WHAT TO WORK ON → Whenever "Tick" appears in a line, please copy that line from the data.
Top of EXTRACTED DATA
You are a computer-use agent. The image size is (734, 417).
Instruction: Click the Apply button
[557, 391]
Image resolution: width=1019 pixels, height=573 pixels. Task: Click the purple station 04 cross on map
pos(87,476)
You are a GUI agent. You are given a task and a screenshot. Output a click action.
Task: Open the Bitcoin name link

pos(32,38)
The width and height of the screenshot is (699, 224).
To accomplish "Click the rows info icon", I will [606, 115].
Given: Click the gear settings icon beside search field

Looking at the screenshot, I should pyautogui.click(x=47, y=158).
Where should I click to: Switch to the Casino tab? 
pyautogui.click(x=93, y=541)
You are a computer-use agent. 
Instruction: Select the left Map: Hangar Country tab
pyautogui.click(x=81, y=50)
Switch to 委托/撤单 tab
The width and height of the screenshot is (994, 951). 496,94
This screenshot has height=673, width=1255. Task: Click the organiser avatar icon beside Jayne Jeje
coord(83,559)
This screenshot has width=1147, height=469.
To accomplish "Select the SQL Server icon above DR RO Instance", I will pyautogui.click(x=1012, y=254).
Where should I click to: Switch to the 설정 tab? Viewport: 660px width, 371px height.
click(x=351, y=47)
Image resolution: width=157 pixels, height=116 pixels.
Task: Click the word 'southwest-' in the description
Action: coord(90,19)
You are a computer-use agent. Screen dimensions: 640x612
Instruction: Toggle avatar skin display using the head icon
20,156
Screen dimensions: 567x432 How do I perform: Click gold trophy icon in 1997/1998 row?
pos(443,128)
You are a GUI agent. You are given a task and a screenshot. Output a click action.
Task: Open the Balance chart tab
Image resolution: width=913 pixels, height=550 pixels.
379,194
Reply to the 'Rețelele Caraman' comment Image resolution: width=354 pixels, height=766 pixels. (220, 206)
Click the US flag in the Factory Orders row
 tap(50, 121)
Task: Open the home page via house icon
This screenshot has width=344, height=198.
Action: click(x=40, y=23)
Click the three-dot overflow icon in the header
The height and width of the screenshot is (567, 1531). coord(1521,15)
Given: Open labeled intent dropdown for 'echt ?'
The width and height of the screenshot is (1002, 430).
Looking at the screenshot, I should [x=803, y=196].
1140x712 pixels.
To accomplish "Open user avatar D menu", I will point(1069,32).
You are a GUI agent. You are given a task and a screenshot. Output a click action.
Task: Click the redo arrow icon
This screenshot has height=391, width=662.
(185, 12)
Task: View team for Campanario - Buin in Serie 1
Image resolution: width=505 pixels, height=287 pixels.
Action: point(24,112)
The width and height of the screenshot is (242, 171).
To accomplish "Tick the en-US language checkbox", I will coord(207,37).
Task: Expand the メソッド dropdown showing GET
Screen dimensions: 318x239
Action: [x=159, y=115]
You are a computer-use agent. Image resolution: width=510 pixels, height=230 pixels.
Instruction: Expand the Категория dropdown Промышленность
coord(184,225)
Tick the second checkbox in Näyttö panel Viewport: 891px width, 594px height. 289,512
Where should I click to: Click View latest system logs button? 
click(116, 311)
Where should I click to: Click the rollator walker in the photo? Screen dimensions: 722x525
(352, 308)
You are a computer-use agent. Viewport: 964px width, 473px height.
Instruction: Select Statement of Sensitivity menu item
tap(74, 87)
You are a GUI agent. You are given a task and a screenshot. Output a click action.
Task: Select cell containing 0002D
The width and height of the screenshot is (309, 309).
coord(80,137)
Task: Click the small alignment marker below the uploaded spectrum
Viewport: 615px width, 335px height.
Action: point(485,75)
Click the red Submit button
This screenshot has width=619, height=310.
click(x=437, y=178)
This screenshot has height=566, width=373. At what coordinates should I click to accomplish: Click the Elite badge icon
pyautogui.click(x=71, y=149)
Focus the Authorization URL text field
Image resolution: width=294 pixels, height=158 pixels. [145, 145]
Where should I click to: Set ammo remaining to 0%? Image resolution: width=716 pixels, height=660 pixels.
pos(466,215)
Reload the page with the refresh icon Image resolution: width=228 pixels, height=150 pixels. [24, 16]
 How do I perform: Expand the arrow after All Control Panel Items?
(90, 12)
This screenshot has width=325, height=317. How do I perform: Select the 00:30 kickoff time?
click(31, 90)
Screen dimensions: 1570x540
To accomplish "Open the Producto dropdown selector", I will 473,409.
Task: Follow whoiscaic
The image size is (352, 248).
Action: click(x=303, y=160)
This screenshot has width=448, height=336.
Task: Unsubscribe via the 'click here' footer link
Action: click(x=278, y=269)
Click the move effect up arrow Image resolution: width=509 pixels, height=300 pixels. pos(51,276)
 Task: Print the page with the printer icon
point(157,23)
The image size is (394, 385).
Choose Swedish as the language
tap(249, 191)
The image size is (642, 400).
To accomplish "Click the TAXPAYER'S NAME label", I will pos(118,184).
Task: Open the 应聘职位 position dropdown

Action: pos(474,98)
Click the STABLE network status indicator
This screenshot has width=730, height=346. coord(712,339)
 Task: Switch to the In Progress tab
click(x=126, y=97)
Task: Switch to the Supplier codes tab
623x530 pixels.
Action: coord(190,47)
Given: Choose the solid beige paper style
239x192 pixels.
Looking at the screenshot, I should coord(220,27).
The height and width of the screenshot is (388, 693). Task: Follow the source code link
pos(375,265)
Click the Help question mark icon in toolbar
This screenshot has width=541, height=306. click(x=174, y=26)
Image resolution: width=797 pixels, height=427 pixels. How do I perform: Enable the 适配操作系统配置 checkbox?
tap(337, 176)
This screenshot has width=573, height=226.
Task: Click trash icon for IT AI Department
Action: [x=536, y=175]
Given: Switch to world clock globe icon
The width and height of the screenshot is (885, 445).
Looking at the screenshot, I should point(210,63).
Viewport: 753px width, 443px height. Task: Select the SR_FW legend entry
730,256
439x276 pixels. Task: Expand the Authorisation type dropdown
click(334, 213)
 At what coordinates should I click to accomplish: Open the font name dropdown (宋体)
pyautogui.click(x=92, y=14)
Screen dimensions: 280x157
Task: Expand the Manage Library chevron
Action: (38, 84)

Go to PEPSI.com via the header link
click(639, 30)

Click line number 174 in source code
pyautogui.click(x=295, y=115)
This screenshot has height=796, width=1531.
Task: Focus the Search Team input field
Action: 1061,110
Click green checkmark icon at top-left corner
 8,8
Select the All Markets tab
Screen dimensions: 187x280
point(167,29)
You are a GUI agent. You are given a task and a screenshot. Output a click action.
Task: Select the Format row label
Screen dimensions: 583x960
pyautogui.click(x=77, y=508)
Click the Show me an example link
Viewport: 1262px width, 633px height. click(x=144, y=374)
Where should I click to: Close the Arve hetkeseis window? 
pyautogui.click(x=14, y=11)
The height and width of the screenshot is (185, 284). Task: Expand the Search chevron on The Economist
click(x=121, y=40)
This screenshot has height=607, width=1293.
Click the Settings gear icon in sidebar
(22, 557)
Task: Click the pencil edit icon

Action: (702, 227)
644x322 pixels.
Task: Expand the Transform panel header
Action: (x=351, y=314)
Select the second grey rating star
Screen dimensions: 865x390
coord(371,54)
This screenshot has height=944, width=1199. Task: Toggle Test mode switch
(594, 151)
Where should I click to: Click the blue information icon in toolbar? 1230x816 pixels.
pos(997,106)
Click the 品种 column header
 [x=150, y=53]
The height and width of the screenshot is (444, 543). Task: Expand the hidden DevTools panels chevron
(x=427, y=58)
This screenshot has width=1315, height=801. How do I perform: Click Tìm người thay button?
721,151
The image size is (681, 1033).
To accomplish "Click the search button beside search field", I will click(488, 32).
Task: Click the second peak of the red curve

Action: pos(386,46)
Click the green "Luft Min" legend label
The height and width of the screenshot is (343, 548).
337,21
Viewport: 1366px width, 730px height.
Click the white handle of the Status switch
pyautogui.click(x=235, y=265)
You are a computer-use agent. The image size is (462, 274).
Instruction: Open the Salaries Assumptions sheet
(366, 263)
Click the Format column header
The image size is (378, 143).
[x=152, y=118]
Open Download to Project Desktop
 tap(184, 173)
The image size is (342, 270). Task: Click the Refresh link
Bottom of EXTRACTED DATA
EXPECTED OUTPUT →
To accomplish "Tick the en-US language checkbox", I will coord(207,37).
Tick the second checkbox in Näyttö panel Viewport: 891px width, 594px height. 289,512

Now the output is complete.